Intervention de Alain Richard

Réunion du 2 juin 2016 à 10h30
Autorités administratives indépendantes et autorités publiques indépendantes — Discussion en deuxième lecture d'une proposition de loi et d'une proposition de loi organique dans les textes de la commission modifiés

Photo de Alain RichardAlain Richard :

Madame la présidente, monsieur le secrétaire d’État, mes chers collègues, nous poursuivons donc, sur ce sujet d’une certaine complexité, une évolution législative constructive, dont je redirai ultérieurement quelques mots.

Au fond, nous sommes en train de concrétiser une intention progressivement partagée, dirai-je, de clarification, de mise en cohérence, et donc de stabilisation des autorités administratives indépendantes, qui sont une composante de notre État.

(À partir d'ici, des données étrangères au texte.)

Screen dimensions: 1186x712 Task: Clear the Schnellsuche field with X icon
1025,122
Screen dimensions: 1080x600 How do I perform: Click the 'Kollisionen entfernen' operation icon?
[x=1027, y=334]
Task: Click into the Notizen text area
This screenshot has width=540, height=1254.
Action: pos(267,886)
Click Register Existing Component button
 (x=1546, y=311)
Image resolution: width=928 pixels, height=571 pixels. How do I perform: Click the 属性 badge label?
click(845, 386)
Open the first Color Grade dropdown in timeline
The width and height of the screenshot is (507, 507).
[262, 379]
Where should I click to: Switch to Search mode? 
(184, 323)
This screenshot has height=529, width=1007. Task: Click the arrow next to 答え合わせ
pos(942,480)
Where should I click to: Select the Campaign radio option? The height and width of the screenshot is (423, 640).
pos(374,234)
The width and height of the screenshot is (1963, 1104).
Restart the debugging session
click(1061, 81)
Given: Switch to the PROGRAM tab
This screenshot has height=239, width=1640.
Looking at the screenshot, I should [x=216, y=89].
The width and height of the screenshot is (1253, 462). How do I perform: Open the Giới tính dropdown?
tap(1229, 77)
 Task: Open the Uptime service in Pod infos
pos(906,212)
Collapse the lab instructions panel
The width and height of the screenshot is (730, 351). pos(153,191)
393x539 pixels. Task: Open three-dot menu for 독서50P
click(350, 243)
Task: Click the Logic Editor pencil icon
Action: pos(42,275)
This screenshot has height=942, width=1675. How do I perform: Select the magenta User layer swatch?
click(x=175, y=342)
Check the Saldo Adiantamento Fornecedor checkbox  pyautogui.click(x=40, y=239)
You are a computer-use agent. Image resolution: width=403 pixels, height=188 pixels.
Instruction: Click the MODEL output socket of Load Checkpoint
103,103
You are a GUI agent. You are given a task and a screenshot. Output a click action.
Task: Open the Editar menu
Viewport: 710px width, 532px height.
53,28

Cela nous conduit à aborder différents sujets de réflexion institutionnels, sur lesquels un dialogue approfondi et un travail législatif pluraliste se déploient. Il convient à mon sens de saluer le fait que, à l’issue de ce travail, nous aurons abouti à une certaine reconnaissance par le législateur du rôle régulateur de ces instances, par nature collégiales et chargées, au sein de l’État – j’insiste sur ce point –, de prendre des décisions débattues publiquement et cohérentes dans la durée pour exercer des missions de protection des droits de la personne dans des domaines spécialisés ou pour assurer l’équilibre sectoriel de branches d’activité où se confrontent des impératifs de concurrence et de liberté d’entreprise, d’une part, et de services d’intérêt général, d’autre part.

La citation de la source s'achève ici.